Demonetisation, however, would be beneficial for the sector in the long run but its immediate effect on automobiles, housing, cement and agriculture is likely to soften demand for petrochemical products compelling producers to try and push their products into the export market at competitive rates, increasing exports multi-fold from November 2016 to January 2017. The trend, according to the firm, has already started to show.
"Majority of transactions in petrochemical industry are carried out in cash. Inventory has been building up at three points at the trader-retailer level, at the converter processor level and chemical producers themselves," said Ashish Chitalia, senior research analyst, refining and chemicals Mahinder Singh, secretary general at Chemicals and Petrochemicals Manufacturers Association, however, said that it was a temporary phenomenon which was likely to smoothen out soon.

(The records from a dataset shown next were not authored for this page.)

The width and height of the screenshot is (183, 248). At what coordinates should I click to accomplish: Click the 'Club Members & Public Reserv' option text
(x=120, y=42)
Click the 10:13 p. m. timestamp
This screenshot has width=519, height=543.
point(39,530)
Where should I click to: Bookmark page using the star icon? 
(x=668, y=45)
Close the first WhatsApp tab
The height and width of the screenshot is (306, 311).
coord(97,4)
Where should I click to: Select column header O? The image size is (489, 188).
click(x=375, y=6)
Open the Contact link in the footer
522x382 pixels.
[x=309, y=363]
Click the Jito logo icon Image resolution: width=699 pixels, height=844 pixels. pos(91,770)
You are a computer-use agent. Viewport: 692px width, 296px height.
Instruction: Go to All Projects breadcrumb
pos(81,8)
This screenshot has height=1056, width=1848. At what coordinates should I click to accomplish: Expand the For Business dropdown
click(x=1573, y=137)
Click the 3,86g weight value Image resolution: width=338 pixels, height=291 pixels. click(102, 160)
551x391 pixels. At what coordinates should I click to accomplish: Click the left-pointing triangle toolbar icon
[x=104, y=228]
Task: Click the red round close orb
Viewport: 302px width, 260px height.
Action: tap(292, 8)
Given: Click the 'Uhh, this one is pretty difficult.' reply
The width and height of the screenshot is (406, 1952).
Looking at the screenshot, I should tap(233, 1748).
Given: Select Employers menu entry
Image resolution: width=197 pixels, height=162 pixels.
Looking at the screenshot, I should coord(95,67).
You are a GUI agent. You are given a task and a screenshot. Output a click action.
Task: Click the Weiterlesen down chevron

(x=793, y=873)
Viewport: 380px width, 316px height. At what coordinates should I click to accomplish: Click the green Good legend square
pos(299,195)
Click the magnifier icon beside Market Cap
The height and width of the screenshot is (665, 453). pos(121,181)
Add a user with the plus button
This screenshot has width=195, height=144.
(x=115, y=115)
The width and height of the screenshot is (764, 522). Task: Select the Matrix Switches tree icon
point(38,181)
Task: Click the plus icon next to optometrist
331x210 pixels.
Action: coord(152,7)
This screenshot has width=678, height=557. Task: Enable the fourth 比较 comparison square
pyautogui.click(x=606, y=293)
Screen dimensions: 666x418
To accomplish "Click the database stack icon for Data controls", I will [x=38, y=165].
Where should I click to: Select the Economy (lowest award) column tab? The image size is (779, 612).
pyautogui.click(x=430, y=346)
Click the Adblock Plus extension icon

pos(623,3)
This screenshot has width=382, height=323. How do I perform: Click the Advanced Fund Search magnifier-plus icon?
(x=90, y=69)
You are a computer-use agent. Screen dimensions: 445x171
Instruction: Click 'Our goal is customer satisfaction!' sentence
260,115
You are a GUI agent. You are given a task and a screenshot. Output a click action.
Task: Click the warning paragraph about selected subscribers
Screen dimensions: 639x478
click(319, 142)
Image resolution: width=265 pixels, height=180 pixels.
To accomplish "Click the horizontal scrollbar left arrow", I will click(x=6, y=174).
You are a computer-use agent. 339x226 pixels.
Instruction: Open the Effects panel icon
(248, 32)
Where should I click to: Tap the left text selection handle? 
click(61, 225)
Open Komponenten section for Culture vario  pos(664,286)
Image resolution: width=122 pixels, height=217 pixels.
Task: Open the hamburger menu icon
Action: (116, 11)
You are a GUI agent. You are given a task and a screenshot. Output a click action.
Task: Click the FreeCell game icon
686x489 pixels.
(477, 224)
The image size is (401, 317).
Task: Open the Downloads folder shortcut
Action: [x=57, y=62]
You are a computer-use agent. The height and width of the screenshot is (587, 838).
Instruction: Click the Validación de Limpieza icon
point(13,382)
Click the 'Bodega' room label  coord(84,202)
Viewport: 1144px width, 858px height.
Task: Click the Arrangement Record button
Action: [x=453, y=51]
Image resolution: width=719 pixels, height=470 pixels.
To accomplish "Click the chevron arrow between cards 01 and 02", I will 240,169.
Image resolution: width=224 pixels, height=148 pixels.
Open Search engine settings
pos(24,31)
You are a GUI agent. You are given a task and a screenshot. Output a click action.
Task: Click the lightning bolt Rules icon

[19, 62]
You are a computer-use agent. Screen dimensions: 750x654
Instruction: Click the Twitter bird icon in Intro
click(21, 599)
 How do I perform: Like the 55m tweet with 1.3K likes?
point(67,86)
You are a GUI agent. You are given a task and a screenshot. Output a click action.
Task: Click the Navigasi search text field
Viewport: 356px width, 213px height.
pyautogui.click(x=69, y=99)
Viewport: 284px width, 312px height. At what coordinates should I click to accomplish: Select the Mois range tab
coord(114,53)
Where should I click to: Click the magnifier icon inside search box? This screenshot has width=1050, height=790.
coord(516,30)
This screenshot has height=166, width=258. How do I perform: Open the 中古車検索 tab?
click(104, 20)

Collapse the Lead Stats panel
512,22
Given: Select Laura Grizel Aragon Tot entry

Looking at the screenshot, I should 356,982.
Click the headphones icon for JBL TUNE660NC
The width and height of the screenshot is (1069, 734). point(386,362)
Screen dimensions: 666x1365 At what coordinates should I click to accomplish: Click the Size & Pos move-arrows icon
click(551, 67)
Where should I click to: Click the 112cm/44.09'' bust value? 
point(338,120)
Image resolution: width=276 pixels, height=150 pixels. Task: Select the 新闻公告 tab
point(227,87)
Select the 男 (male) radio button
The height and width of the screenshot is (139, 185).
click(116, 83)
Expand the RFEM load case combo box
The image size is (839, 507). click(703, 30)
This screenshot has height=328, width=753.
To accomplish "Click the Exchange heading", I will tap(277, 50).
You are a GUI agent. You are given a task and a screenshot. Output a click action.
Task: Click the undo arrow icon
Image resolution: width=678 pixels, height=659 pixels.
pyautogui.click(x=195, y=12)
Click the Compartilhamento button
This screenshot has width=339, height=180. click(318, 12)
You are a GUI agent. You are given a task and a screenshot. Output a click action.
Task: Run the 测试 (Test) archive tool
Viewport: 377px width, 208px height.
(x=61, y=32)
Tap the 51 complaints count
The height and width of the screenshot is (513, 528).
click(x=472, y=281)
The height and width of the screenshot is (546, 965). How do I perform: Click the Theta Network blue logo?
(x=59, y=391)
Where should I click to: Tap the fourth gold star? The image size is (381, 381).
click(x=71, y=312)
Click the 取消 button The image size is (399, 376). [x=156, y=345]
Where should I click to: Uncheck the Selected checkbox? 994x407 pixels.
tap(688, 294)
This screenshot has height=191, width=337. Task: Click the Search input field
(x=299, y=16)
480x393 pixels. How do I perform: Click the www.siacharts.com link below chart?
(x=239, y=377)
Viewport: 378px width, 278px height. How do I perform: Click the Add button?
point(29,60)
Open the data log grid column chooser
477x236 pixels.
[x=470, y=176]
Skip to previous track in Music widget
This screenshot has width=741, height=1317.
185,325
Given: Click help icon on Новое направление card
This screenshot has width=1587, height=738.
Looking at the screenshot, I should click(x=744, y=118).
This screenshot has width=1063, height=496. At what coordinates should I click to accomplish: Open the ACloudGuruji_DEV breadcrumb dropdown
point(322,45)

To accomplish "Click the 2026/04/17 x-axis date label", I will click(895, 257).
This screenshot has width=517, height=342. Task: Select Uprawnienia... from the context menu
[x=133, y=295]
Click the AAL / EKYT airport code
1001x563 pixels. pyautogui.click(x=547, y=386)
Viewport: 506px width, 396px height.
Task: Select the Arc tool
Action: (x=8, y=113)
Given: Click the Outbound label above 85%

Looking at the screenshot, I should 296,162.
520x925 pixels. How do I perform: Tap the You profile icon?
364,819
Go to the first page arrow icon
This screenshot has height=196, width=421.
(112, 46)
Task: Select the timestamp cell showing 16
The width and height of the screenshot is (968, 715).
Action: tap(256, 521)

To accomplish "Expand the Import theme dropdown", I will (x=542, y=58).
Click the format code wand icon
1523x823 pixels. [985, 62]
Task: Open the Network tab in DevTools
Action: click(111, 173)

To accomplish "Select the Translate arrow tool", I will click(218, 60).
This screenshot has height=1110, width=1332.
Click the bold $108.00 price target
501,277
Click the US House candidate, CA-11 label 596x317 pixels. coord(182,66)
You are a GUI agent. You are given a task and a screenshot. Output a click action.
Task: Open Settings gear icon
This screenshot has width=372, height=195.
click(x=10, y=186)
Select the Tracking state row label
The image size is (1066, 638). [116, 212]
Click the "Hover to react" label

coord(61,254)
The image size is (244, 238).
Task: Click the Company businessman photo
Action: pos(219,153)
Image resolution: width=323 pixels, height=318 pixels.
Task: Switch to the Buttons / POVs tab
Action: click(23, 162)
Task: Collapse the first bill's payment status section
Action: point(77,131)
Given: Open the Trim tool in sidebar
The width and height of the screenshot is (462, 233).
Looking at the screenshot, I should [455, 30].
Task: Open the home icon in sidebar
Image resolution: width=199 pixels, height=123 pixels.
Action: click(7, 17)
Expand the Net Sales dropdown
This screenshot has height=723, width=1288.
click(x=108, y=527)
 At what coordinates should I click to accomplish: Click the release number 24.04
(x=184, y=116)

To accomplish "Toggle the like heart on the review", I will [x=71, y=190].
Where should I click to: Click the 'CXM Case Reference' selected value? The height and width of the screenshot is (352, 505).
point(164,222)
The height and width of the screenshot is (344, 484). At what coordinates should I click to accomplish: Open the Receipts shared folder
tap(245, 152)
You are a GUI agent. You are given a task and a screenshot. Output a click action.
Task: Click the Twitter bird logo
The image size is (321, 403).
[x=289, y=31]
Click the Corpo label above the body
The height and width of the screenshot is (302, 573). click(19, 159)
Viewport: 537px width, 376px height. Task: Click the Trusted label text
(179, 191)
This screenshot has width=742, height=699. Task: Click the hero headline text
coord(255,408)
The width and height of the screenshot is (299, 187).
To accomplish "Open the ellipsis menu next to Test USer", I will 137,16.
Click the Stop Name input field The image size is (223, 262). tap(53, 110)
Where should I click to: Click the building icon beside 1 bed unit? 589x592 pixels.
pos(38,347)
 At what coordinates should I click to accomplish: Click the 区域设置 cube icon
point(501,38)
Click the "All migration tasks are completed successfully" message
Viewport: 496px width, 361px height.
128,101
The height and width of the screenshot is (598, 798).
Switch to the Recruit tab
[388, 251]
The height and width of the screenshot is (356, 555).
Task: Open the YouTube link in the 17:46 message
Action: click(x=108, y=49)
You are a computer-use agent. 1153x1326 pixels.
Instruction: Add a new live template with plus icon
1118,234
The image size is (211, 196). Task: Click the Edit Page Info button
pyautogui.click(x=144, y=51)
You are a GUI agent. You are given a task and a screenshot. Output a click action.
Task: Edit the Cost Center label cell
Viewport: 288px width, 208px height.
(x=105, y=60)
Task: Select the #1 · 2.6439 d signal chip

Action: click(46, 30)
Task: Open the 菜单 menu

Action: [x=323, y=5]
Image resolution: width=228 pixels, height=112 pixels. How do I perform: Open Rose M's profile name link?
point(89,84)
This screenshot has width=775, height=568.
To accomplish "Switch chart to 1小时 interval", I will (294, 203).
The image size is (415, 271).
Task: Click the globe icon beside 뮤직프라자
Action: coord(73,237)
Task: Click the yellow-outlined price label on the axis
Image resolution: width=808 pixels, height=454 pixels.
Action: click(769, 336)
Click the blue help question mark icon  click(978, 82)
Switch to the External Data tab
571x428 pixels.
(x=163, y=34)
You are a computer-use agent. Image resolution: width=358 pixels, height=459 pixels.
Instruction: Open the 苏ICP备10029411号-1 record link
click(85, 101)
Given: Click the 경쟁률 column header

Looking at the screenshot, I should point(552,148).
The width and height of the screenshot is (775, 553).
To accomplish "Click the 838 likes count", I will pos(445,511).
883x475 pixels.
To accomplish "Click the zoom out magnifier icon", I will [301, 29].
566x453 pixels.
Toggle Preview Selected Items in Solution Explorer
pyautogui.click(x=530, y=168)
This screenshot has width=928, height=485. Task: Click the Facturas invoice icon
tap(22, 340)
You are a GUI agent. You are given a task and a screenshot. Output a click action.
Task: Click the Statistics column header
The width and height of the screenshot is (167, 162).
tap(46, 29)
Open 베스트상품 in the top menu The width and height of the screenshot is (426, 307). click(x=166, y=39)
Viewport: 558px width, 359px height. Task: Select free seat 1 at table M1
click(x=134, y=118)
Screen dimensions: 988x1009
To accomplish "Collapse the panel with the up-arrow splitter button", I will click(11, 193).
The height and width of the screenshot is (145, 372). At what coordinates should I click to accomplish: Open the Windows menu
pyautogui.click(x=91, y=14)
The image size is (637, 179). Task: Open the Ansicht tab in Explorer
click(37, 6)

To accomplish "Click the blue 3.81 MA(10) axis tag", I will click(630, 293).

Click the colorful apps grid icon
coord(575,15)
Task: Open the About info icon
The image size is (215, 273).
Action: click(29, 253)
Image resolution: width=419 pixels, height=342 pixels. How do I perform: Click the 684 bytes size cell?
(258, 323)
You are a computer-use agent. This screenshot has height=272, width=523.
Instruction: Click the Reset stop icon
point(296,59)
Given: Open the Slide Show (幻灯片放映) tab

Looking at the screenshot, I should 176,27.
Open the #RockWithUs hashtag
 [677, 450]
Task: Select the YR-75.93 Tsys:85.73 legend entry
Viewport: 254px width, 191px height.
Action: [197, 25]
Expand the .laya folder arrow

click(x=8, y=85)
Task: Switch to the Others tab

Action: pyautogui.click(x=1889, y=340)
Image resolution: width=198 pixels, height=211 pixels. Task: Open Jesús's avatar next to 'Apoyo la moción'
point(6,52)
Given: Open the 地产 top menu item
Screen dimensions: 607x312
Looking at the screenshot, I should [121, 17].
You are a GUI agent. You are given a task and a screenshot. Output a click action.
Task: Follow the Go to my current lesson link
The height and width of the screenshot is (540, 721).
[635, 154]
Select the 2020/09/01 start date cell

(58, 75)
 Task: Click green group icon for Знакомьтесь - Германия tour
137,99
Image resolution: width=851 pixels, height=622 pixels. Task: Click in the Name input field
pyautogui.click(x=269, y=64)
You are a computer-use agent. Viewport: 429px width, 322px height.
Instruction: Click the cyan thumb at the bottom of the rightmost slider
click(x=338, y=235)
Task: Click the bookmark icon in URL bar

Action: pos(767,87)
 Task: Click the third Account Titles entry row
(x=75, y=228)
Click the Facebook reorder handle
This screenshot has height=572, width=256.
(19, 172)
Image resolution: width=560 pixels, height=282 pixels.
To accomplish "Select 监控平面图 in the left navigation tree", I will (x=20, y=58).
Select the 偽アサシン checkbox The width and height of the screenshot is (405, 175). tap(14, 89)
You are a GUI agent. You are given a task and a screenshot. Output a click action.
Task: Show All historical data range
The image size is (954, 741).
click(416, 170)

"When a new system of such grandeur is introduced it is bound to create temporary imbalances.This will correct itself soon, while in the long run it would have a positive impact on the industry," he said. "Polymers used in construction, automotive and agricultural sectors are likely to be impacted for a prolonged period -more than 4 months. The immediate impact is visible in the cement sector. In the sector Raffia and injection moulding applications account for more than 70% of polypropylene demand in India and polypropylene is likely to be impacted more than polyethylene markets," said Wood Mackenzie's Chitalia.
"Recently, Indian petrochemical products were offered at attractive prices compared to other Asian countries leading to a sudden increase in exports into Chinese, Vietnamese and other South Asian markets," he said. The PVC mar ket is dominated by pipe applications in India, which are tied closely to real estate and the construction industry.
Effect on PVC is likely to linger into April or beyond. Wood Mackenzie predicts extended softness in markets for polypropylene and PVC.
Non-executive director of Haldia Petrochemicals Ltd and former Coal India chairman, Partha Bhattacharyya, said "The impact won't last more than two to three months but would be beneficial in the long run as and when the cash situation normalises."
Wood Mackenzie, however, said that in the longer term, this move should recapitalise banks, which may lead to reduced cost of capital and improved tax compliance.Such an impact is likely to aid petrochemicals, processors and buyers as they obtain finances at low rates.